─── EXTRACTO DEL TEXTO

Sociedades maduras y vetos culturales

Cuando Disney volcó su catálogo de películas en una plataforma propia de streaming creó una etiqueta especial para algunas de ellas, como "Dumbo", "Blancanieves" o "Peter Pan". Figuran, avisa la productora, "tal y como se crearon originalmente y pueden contener representaciones culturales anticuadas". Alude sobretodo a enfoques racistas o machistas que hoy saltarían a la vista si las viéramos por primera vez. Pero entonces el contexto era otro, nos regalaron un todo un imaginario colectivo generacional y la calidad innegable de cada producto lo hizo un clásico, es decir, eterno. El error de hoy, opina Disney con buen criterio, sería editarlos y mutilarlos para convertirlos en un producto "correcto".

En unos días, Gijón se rendirá a la madurez artística de Coque Malla. El músico se ha labrado una notable y comprometida trayectoria profesional. Sin embargo, le persigue la letra de su "Sí, sí", tema que cantamos en los ochenta a todo pulmón como si "tendría que besarte, desnudarte, pegarte y luego violarte hasta que digas sí" fuera una sucesión de sonidos al servicio de un ritmo y no un alarde de violencia machista de tomo y lomo. Disney le pondría etiqueta. Malla ya no la toca y produce acorde con estos tiempos que también son los suyos.

──────

INSTRUCCIONES DE TAREA = Enumera las películas que el texto sobre vetos culturales menciona como ejemplos de títulos a los que Disney puso una etiqueta especial. Responde usando únicamente el texto.

─── EXTRACTO DE DATOS

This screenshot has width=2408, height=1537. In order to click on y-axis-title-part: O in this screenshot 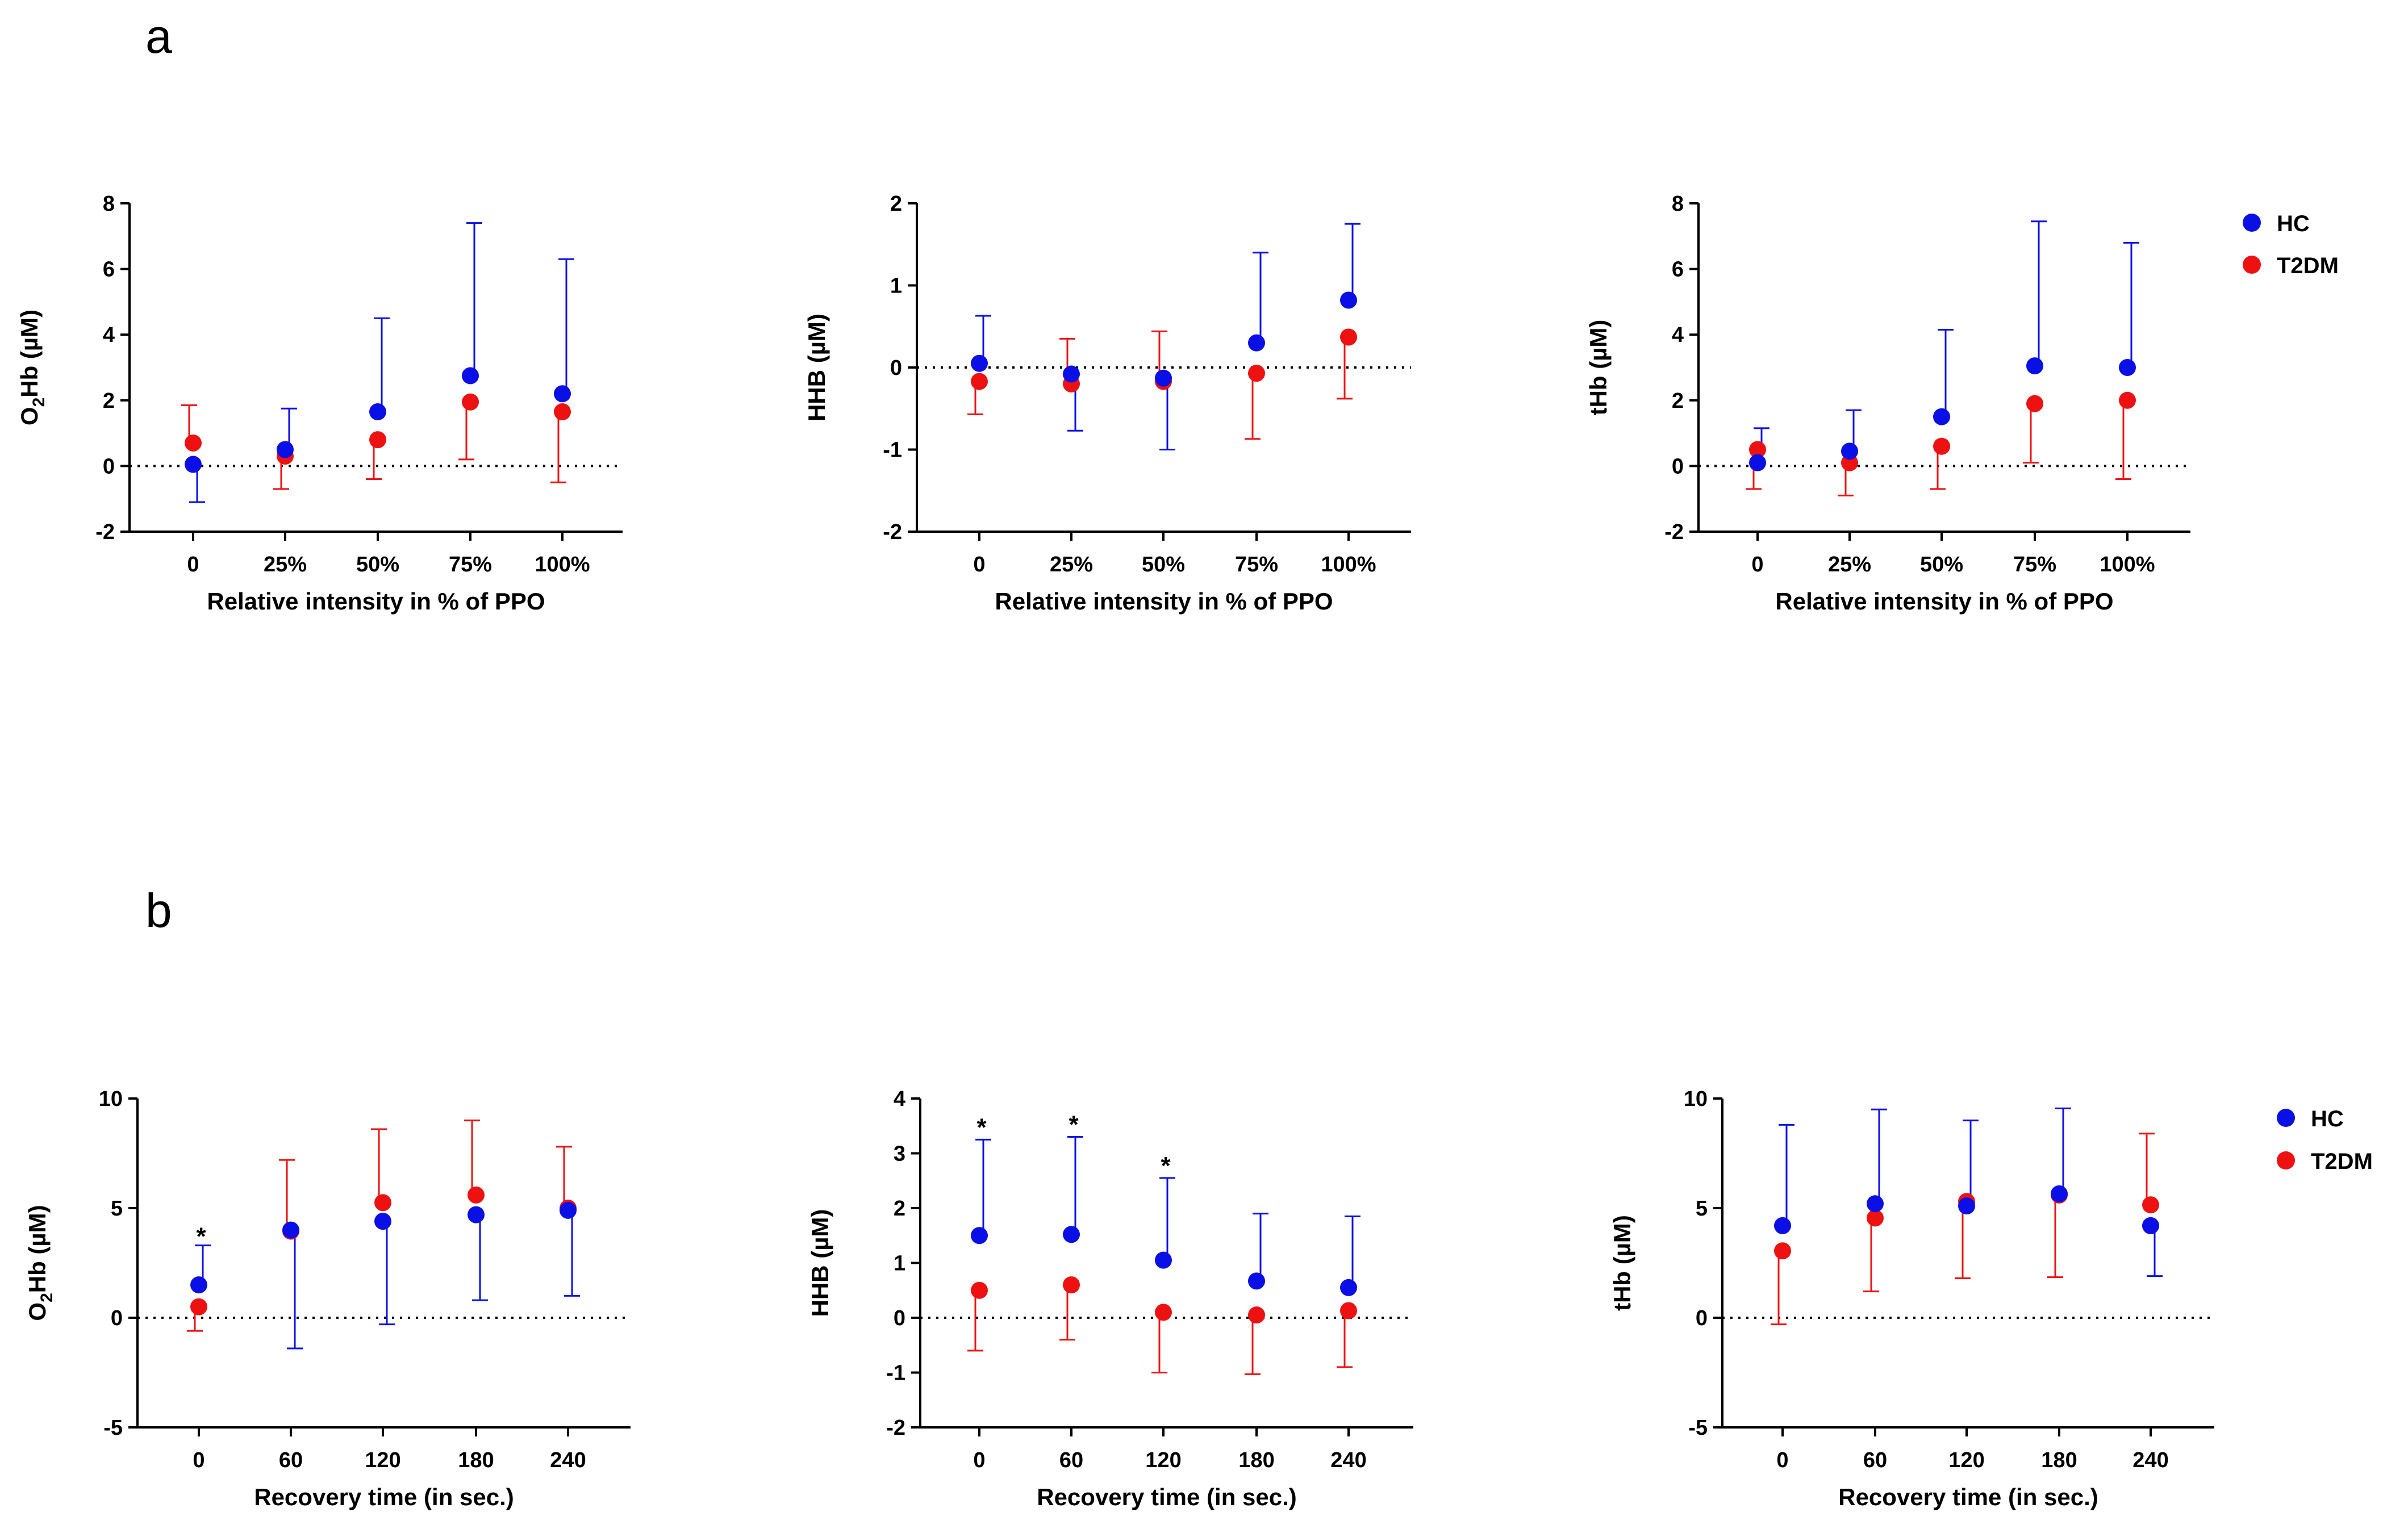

──────

RESPUESTA = "Dumbo", "Blancanieves" y "Peter Pan".